Ben Burgis / Jacobin Magazine
Donald Rumsfeld just died at the age of eighty-eight. Obituaries at outlets like the New York Times and CNN consistently mention the same memorable but pointless bits of trivia. He was America’s youngest secretary of defense (in the Ford administration) and the oldest (in the George W. Bush administration). He wrote so many memos about so many subjects that they came to be known as “snowflakes.” Arriving at the Pentagon in the 1970s, the Times tells us, he became famous for “his one-handed push-ups and his prowess on a squash court.”

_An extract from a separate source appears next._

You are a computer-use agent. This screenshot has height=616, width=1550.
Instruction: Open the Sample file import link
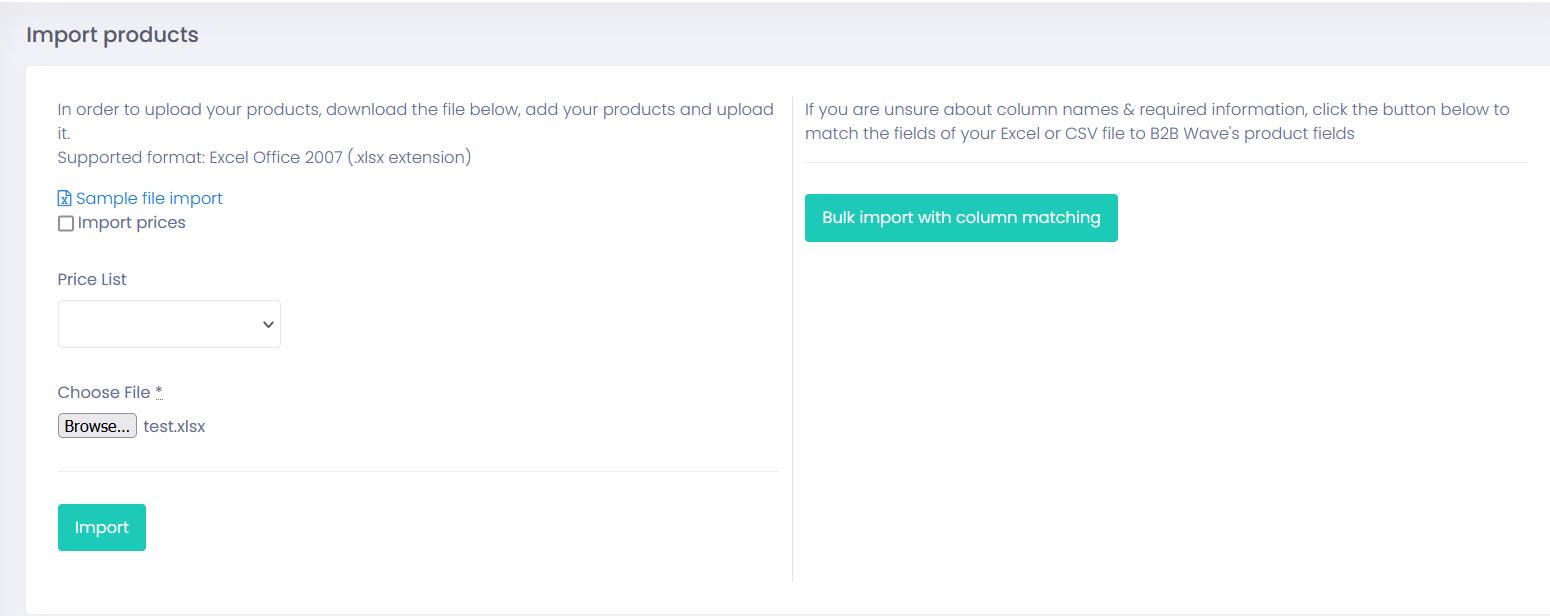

To see the full absurdity of this, imagine an obituary of Slobodan Milosevic that lingered on innocuous details of his office management style and fondness for soccer, or an obituary of Saddam Hussein that focused on how young he was when he formally became president of Iraq in 1979 and his favorite dessert in his Baghdad palace.
Rumsfeld served in a variety of positions in the Nixon administration throughout Tricky Dick’s first term. He left the White House in 1973 to become the US ambassador to NATO, only to return after Nixon’s resignation to become transition chairman and then the White House Chief of Staff for President Ford. He was Chief of Staff until 1975 — the year the last American helicopter left Vietnam. In October of that year, he became secretary of defense.
To put these bland facts into perspective, remember that Richard Nixon ran on the absurd claim that he had a “secret plan” to end the war in Vietnam. As a matter of fact, as Christopher Hitchens explains in detail in The Trial of Henry Kissinger, Nixon and his allies conspired to sabotage peace talks between the United States and North and South Vietnam in order to guarantee that Nixon would win the election.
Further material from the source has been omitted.